Fiscal Nepal
First Business News Portal in English from Nepal
KATHMANDU: The Hetauda Cement Industry, a key government-run enterprise in Nepal, has remained non-operational for nearly five months, citing coal shortages, equipment repairs, and power outages. The plant, which ceased operations on October 1, now faces an empty stockpile for the past two weeks. Similarly, Udayapur Cement Industry, another government-owned entity, has been grappling with similar challenges, operating sporadically since the Dashain festival.
The primary reason for these shutdowns is the acute shortage of coal. Market interventions intended by these two government-run cement plants seem to have backfired, leaving them in a near-comatose state. Meanwhile, private cement producers have taken advantage of the situation by forming cartels and syndicates to hike prices unchecked.
In the past six months, the price of cement per sack has doubled, soaring from NPR 400 to NPR 815, according to the Department of Commerce, Supplies, and Consumer Protection. Reports suggest plans to push prices further to NPR 1,000 per sack, while the government remains largely inactive.

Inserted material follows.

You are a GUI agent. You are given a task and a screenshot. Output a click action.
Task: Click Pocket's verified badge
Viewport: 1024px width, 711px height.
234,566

Consumers and Builders Protest Against Price Hikes
The Nepal Construction Entrepreneurs Federation has raised objections to the rapid price hikes, accusing private producers of exploiting the market through black marketing and cartels. The federation has warned of potential protests if price controls are not implemented. “The price has increased by NPR 200 per sack within a month, which is unacceptable,” read a statement from the federation, urging the government to intervene immediately.
Consumer advocacy groups have also criticized the government for its failure to monitor the market. “The government’s silence amid such blatant price manipulation by private cement producers is alarming,” said Madhav Timilsina, president of the Consumer Rights Research Forum. “Immediate action is needed, either by restarting government-owned plants or penalizing black market activities.”
Financial Troubles Plague Government Cement Plants
Hetauda Cement’s operations have been stalled due to a lack of coal, outdated machinery, and insufficient budgets. “We submitted plans to the ministry multiple times, but there has been no response,” said Hetauda Cement’s spokesperson Hareram Acharya. The factory, which hasn’t paid its electricity bills for months, owes NPR 400 million to the Nepal Electricity Authority.
Similarly, Udayapur Cement Industry has been struggling with coal shortages and financial constraints. Acting General Manager Mahesh Sah revealed that the plant received only NPR 160 million of the NPR 400 million requested for maintenance, leaving no funds for raw material procurement. “Employees have not received salaries for four months, and the plant cannot operate under these circumstances,” Sah noted.